As always, if you want to run off and do this proof on your own, look at the statement below and then come back:
Prove that the sum of the measures of the perpendiculars from any point on a side of a rectangle to the diagonals is constant.
The animation (code here) on the right is a demonstration of what you're looking to prove (from here, once again). The red and blue segments show "all" the perpendiculars drawn to the diagonals of this rectangle as a point moves around the perimeter. The "scale" below the diagram represents the changing lengths of these perpendiculars. As you can see, the sum of these lengths is constant.
A "Staring Out the Window" Kind of Proof
I'll start in the middle. No matter where I draw a point on a rectangle, I can draw two perpendiculars—one to each diagonal—so long as I'm cool with a perpendicular that has a length of 0 at each corner.
And drawing that point also divides the side on which it is drawn into two segments, which I've labeled as \(\small\mathtt{w - b}\) and \(\small\mathtt{b}\) here, using \(\small\mathtt{w}\) for the width of the rectangle.
Further, I always create two similar triangles. The two right triangles with sides P1 and P2 have another pair of corresponding congruent angles, \(\small\mathtt{a}\), and are thus similar by AA Similarity.
Since this is the case, the ratios of the corresponding sides are equal, and so \(\mathtt{\frac{b}{w - b} = \frac{P1}{P2}}\). And quickly following from this, we have: \[\small\mathtt{(w - b)P1 = bP2}\] \[\small\mathtt{wP1 - bP1 = bP2}\] \[\small\mathtt{wP1 = bP1 + bP2}\] \[\small\mathtt{\color{purple}{w \cdot \frac{P1}{b} = P1 + P2}}\]

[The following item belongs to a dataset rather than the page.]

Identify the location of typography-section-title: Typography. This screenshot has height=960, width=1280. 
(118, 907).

This last equation can be written as \(\small\mathtt{w \cdot sin(a) = P1 + P2}\).
Turning our attention to the height, \(\small\mathtt{h}\), of the rectangle, we can do almost exactly the same as we did with the width (and we'll reuse variables to do it). Here we've got \(\mathtt{\frac{b}{h - b} = \frac{P1}{P2}}\). This gives us, in turn, \[\small\mathtt{(h - b)P1 = bP2}\] \[\small\mathtt{hP1 - bP1 = bP2}\] \[\small\mathtt{hP1 = bP1 + bP2}\] \[\small\mathtt{\color{purple}{h \cdot \frac{P1}{b} = P1 + P2}}\]

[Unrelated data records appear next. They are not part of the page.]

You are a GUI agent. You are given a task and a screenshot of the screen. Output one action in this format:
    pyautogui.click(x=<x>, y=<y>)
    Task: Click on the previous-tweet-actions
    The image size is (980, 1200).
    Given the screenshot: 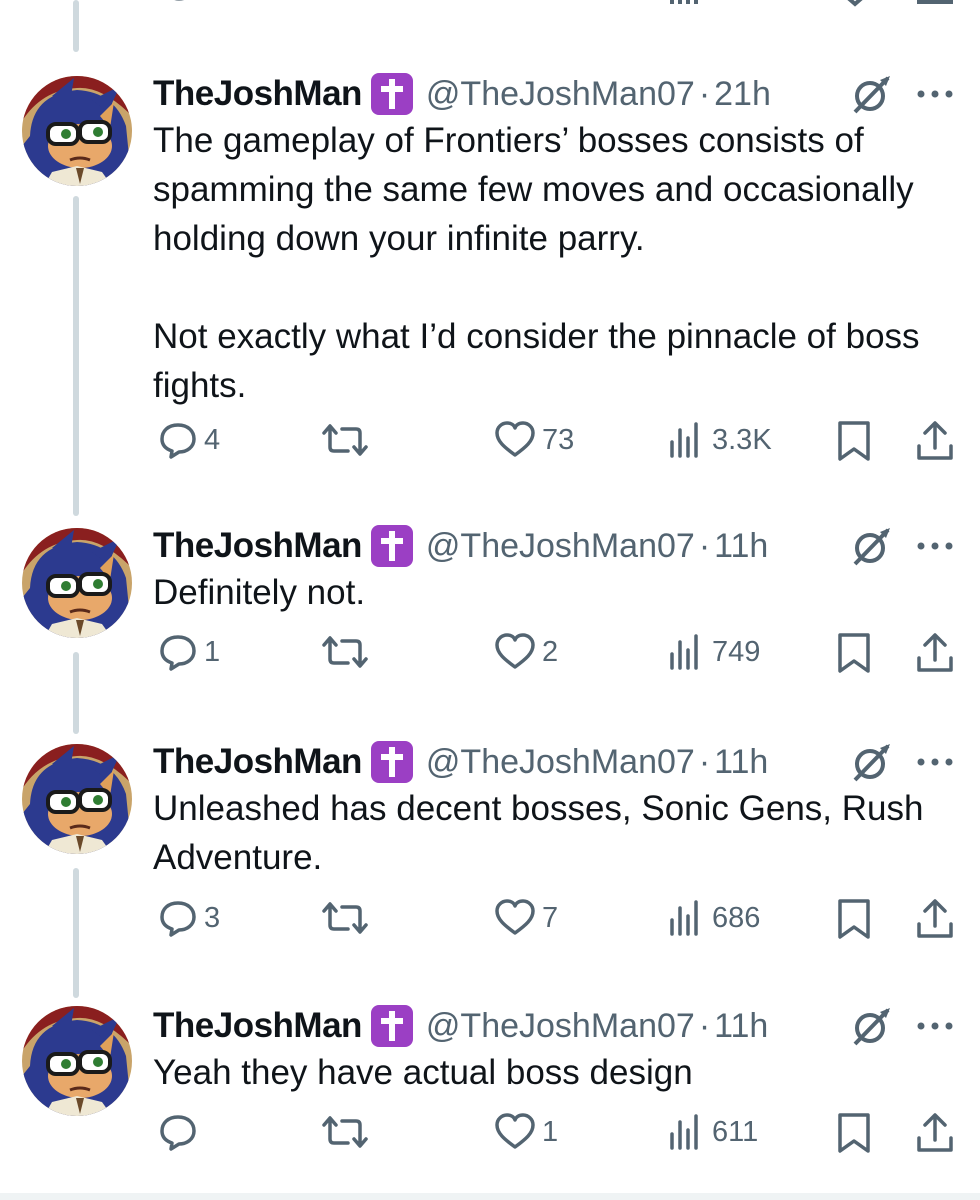 What is the action you would take?
    pyautogui.click(x=490, y=4)
    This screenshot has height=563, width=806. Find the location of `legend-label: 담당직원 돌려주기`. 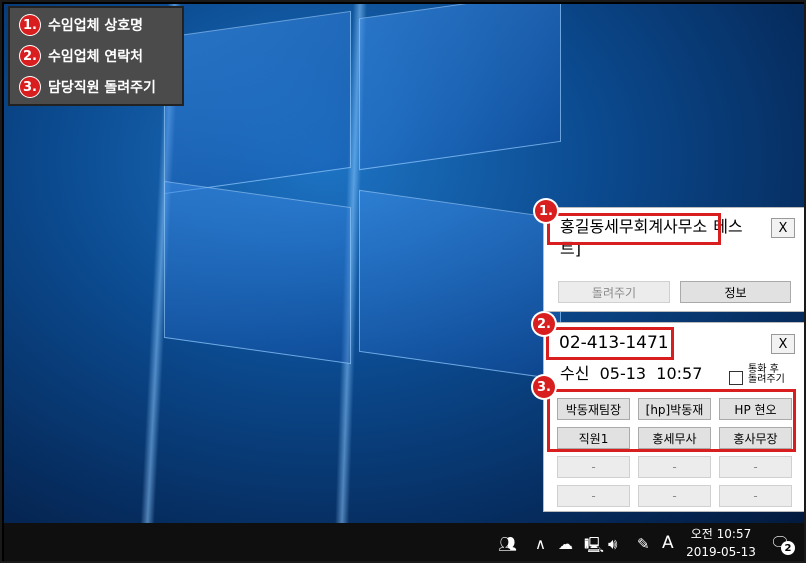

legend-label: 담당직원 돌려주기 is located at coordinates (102, 88).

Here, \(\mathtt{\frac{P1}{b}}\) is equal to sin(z), which is cos(a), since \(\small\mathtt{z}\) = 90\(\small\mathtt{^\circ - a}\). So, we can rewrite that last equation as \(\small\mathtt{h \cdot cos(a) = P1 + P2}\).
Now we've got \(\small\mathtt{w \cdot sin(a) = P1 + P2}\) and \(\small\mathtt{h \cdot cos(a) = P1 + P2}\). And since \(\small\mathtt{w \cdot sin(a) = h \cdot cos(a)}\) (can you see how?), we see that \(\small\mathtt{P1 + P2}\) is constant all around the rectangle. Investigating each of the remaining two sides will yield one of those two equations.
What's Missing?
There are some missing pieces, but that's okay. One of the reasons I started writing this notebook—and populating it with mostly proofs—is that I wanted to write (and write up) proofs in a way I wanted to read them: as narratives, as highly persuasive mathematical essays, in a sense. And good essays don't fill in every blank for you. No information does.

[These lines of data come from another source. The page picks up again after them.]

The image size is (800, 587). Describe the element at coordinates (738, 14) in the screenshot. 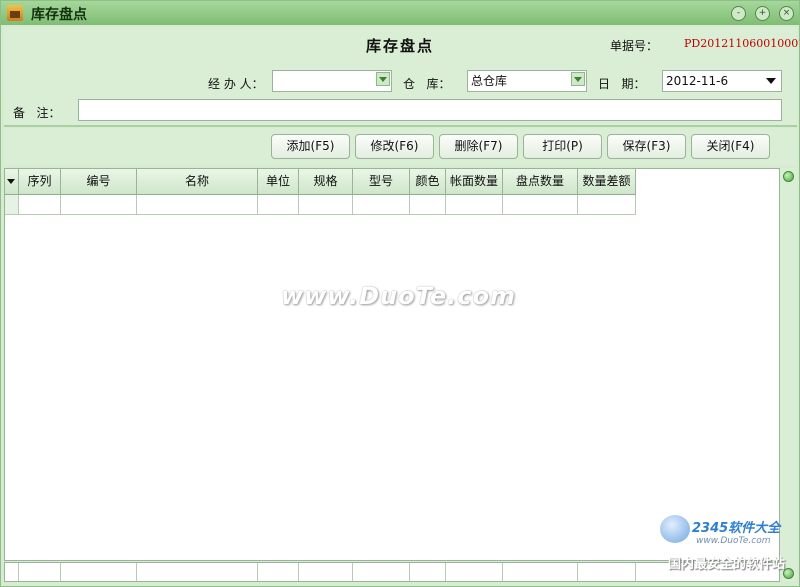

I see `minimize-button: -` at that location.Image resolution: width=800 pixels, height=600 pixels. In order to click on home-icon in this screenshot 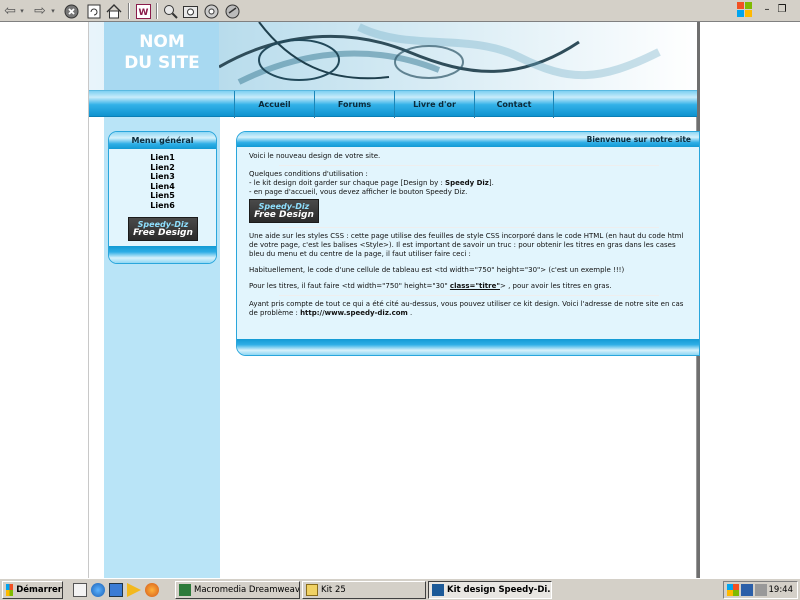, I will do `click(114, 11)`. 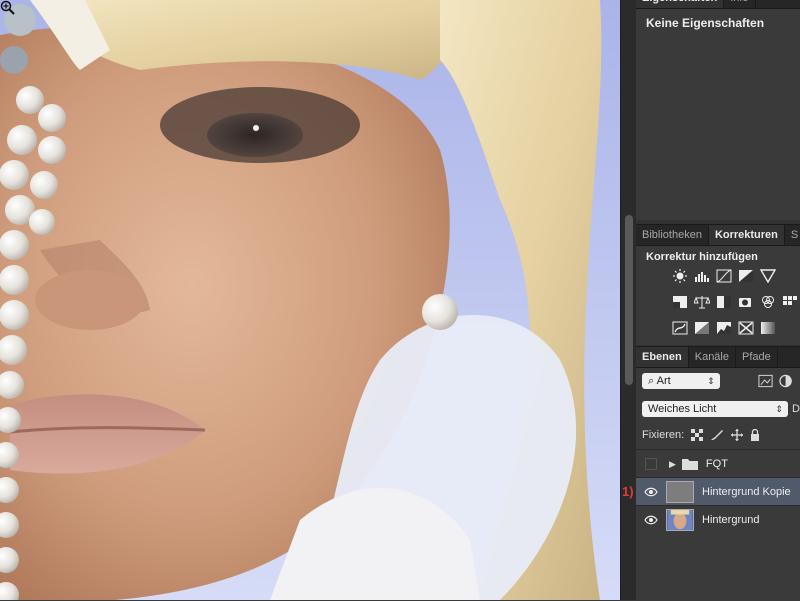 What do you see at coordinates (755, 435) in the screenshot?
I see `lock-all-icon` at bounding box center [755, 435].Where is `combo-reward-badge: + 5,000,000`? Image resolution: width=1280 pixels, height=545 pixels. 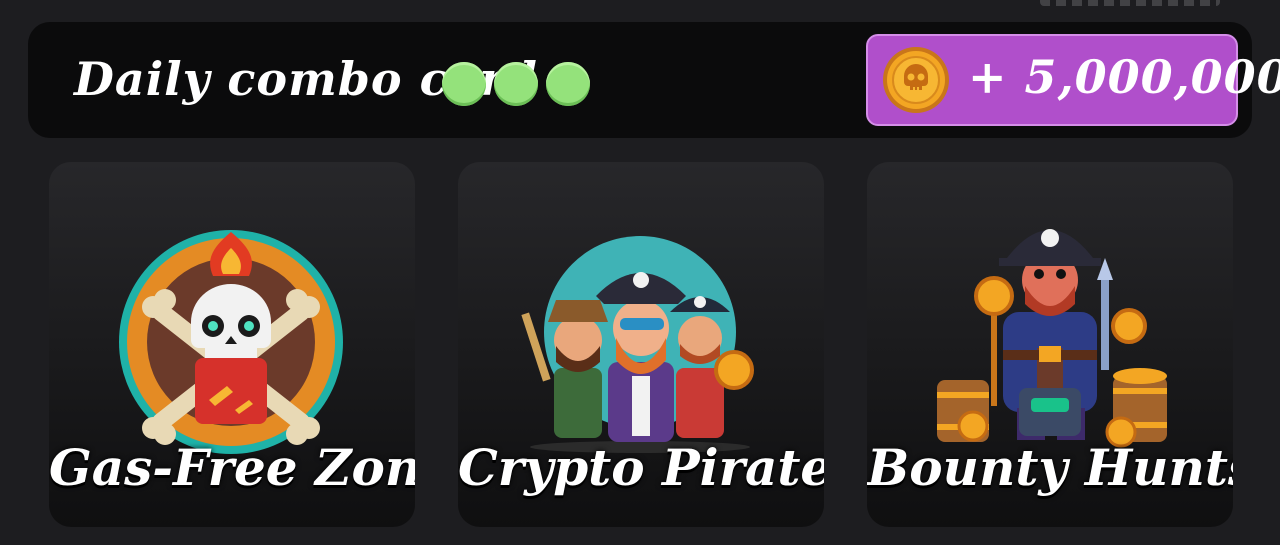 combo-reward-badge: + 5,000,000 is located at coordinates (1073, 80).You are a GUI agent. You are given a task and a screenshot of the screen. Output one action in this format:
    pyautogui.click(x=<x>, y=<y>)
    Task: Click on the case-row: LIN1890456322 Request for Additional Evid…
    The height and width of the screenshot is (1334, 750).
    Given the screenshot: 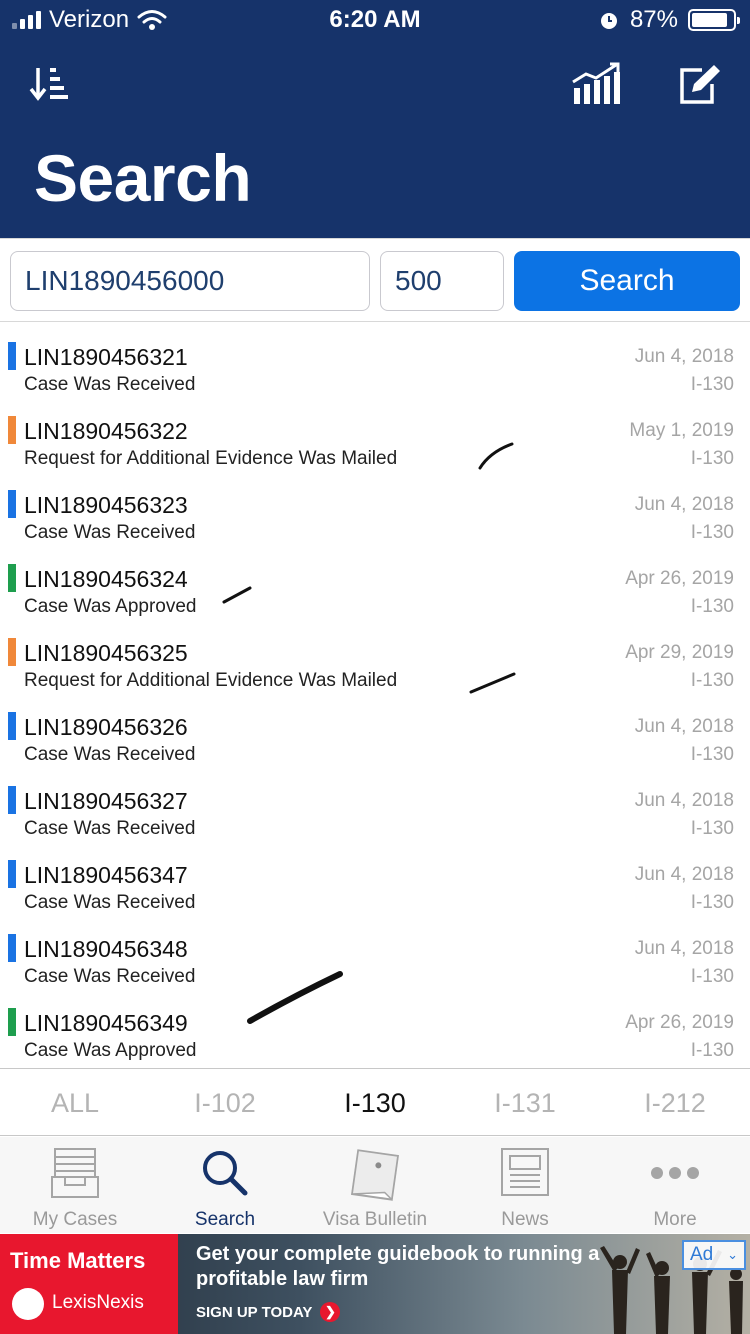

My sense is that students would have a better time with them as well. If we asked them (occasionally, not wall-to-wall pedal-to-the-metal all-grades-everywhere) to "make a case" for one geometric relationship or another, we could bridge this divide between la la la la math on the one hand and ERMAHGERD PROOF! on the other. And thinking about the goal for "case making" in this way can help us focus on good reasons for getting kids to explain themselves in earlier grades.